TRY IT
One number, and no other words, should make up the answer: how many lines of the listing contain the string "stock".
**** PROVIDED RECORDS ****
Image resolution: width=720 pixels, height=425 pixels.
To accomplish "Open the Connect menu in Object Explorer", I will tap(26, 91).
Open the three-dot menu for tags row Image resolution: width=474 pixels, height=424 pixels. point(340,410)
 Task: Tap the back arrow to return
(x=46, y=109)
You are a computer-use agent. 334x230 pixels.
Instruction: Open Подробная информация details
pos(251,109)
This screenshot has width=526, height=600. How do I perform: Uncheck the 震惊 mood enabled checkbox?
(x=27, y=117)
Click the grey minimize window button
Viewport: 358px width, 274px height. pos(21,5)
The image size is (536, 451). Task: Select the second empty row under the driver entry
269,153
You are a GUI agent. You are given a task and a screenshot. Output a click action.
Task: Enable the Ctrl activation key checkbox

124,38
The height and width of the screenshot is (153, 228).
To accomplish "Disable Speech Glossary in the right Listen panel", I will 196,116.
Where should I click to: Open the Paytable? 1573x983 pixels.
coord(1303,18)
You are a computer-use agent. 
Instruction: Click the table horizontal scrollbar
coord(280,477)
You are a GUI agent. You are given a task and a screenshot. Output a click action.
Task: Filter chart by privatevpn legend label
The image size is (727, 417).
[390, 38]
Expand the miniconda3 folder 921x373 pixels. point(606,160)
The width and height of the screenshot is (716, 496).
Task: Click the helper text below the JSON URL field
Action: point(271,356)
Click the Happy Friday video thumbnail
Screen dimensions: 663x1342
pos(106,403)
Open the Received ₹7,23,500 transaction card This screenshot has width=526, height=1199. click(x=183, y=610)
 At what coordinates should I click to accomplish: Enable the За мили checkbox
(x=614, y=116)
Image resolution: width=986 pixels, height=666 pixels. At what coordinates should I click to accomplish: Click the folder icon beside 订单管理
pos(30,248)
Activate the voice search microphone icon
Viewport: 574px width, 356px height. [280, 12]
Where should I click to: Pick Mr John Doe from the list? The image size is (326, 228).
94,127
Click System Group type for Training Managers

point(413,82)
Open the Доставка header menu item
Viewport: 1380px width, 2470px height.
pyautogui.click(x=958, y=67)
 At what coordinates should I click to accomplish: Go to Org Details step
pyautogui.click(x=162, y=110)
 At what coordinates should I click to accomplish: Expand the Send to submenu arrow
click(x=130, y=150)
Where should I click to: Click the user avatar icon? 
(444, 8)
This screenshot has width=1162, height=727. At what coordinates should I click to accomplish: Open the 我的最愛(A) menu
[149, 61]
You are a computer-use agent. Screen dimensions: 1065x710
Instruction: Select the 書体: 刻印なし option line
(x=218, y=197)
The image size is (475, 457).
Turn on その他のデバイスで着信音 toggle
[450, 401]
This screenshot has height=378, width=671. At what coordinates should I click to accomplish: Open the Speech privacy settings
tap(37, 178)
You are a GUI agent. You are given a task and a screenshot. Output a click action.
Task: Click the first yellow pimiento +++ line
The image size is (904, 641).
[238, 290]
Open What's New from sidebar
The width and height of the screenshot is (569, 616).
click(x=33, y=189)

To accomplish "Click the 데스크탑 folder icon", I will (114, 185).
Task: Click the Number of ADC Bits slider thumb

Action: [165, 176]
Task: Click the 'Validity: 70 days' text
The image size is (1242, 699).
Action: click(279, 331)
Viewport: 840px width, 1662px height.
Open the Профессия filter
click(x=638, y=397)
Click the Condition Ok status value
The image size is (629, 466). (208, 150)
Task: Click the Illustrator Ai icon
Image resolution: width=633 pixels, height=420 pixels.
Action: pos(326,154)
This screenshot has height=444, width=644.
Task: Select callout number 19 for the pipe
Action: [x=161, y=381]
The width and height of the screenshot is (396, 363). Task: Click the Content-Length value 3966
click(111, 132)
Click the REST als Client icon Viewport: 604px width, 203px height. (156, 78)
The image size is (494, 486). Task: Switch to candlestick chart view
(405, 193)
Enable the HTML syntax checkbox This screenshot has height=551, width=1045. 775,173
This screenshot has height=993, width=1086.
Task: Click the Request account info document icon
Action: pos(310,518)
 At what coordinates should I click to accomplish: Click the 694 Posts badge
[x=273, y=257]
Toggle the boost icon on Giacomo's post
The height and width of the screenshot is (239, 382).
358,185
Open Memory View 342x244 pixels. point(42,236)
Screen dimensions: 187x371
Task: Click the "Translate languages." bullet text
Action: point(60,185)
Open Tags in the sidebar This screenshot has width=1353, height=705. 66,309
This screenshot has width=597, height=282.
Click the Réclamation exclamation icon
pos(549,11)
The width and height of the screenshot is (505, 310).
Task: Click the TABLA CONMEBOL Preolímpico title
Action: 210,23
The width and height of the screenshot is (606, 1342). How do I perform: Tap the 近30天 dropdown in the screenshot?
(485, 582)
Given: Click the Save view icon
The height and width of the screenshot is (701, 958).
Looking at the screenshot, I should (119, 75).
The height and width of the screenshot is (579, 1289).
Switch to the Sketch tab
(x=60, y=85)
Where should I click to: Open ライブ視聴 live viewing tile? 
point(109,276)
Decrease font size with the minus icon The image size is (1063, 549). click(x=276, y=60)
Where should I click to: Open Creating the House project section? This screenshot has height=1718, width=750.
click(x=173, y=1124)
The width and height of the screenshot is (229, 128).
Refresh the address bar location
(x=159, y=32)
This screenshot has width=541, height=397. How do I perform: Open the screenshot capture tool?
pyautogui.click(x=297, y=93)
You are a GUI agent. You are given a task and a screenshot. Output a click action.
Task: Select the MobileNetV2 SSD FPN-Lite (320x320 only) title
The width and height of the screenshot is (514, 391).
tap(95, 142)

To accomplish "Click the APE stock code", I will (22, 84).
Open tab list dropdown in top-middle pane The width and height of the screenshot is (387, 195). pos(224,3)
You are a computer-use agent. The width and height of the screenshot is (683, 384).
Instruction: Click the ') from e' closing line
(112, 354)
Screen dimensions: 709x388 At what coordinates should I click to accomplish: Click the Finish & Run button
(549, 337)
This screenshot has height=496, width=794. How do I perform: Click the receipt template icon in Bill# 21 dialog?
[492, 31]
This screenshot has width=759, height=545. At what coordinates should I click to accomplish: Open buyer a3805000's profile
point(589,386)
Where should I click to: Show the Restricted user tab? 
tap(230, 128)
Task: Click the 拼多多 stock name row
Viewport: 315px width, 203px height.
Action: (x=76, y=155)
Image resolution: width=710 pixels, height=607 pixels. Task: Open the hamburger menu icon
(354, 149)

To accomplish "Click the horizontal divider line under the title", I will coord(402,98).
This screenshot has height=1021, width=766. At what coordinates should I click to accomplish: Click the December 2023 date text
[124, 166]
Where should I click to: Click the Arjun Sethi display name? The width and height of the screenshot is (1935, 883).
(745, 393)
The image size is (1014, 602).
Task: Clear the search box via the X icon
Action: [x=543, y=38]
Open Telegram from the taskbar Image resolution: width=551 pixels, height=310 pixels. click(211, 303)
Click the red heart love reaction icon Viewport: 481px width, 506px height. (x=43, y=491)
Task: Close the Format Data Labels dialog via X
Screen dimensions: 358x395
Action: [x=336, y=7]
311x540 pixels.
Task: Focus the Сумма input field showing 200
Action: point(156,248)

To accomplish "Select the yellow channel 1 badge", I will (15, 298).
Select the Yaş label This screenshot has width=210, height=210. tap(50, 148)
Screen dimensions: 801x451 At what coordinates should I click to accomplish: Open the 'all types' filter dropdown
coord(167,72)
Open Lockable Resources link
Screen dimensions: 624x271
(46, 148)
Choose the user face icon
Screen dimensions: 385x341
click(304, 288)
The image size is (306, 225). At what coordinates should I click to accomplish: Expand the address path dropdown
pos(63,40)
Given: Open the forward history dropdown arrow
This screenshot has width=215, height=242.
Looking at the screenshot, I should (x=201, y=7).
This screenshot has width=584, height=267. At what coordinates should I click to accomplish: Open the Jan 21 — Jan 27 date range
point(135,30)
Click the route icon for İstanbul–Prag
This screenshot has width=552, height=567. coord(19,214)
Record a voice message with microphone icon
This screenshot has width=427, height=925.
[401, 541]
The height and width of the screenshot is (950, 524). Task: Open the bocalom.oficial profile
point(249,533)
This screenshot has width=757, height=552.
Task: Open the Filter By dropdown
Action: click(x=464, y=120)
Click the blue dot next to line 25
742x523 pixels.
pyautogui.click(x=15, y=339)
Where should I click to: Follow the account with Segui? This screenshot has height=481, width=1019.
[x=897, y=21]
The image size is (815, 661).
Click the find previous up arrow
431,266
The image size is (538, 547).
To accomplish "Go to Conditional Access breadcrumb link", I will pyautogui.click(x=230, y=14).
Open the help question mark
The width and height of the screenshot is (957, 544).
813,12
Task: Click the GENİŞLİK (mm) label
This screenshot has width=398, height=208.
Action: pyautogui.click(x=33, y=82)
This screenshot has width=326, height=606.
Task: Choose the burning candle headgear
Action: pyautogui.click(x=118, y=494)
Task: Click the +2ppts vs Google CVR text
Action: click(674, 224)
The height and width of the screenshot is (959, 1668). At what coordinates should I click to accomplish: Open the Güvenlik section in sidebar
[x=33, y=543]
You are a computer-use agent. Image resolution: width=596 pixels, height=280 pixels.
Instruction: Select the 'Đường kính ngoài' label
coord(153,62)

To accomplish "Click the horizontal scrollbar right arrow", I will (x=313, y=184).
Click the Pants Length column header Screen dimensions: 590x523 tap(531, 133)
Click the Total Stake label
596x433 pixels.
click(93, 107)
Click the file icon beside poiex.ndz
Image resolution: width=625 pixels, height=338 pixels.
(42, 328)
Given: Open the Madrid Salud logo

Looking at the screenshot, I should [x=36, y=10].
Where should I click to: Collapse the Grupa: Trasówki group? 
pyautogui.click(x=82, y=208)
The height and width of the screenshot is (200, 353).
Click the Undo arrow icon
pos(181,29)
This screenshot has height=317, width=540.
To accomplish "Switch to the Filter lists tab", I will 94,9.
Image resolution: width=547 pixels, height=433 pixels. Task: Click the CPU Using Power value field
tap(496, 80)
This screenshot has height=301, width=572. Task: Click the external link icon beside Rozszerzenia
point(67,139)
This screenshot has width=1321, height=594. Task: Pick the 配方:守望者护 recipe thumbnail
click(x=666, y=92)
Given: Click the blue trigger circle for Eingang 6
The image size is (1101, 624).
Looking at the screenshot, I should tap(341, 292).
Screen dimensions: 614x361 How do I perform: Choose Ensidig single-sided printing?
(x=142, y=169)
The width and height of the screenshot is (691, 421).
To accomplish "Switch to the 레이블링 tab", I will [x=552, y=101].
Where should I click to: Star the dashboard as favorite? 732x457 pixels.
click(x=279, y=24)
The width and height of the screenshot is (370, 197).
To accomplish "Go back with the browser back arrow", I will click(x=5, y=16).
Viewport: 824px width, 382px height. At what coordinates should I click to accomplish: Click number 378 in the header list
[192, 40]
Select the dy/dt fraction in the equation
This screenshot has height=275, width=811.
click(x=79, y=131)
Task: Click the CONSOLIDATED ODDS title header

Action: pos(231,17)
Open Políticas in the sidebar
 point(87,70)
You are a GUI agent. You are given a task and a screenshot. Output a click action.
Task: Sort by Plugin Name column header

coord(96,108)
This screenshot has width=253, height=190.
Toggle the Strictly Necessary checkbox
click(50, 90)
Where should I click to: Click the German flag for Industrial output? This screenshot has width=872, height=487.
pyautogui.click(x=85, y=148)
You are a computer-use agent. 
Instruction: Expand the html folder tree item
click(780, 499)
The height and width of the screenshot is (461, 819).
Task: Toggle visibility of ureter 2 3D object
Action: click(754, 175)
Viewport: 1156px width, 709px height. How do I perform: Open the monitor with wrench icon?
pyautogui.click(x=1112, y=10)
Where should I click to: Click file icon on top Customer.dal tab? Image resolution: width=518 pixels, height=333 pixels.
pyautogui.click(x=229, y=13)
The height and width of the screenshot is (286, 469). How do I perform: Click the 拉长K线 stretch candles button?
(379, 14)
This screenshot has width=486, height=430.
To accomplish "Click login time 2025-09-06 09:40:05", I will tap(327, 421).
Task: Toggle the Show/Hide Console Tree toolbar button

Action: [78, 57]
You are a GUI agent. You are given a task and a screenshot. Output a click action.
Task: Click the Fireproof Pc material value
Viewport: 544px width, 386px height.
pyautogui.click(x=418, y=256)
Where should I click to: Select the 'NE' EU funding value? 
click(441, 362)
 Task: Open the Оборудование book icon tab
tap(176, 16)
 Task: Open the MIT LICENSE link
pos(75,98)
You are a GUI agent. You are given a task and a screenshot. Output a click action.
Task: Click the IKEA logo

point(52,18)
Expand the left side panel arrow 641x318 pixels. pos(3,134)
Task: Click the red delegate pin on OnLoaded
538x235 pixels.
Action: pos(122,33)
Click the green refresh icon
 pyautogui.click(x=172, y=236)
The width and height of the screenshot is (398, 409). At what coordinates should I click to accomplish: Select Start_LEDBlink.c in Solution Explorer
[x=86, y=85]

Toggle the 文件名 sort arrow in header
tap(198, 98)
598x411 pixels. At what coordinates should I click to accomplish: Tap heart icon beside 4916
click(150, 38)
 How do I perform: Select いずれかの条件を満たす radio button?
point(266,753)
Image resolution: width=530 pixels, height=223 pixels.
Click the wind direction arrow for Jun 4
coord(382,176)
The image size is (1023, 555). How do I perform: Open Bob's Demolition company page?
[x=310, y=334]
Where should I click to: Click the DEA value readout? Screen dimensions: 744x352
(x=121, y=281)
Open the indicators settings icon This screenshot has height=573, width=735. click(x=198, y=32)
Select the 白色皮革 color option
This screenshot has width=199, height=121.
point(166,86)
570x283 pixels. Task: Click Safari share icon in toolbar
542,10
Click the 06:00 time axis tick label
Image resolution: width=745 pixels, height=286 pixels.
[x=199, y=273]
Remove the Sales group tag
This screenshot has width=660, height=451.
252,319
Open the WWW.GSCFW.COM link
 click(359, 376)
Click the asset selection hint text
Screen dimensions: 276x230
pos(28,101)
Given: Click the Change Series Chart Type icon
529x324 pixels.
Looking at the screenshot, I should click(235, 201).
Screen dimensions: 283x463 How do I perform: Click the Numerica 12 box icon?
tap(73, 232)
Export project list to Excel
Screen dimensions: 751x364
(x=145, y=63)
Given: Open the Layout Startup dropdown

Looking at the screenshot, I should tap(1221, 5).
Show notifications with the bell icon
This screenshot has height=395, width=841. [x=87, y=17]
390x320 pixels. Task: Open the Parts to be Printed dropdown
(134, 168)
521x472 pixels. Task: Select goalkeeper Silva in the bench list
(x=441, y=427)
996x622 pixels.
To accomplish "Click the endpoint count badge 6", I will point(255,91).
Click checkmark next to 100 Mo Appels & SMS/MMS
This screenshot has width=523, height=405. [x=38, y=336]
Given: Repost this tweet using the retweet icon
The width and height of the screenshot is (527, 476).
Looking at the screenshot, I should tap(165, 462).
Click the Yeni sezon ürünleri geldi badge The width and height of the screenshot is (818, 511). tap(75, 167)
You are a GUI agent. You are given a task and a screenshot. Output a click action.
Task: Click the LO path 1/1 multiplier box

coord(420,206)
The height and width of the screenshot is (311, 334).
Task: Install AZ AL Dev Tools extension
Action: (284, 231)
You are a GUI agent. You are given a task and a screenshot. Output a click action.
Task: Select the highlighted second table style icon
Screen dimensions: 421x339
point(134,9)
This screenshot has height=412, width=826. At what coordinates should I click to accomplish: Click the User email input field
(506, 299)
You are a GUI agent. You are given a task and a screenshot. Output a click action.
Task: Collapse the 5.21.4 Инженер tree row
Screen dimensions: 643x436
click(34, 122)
****
TASK RESULT
2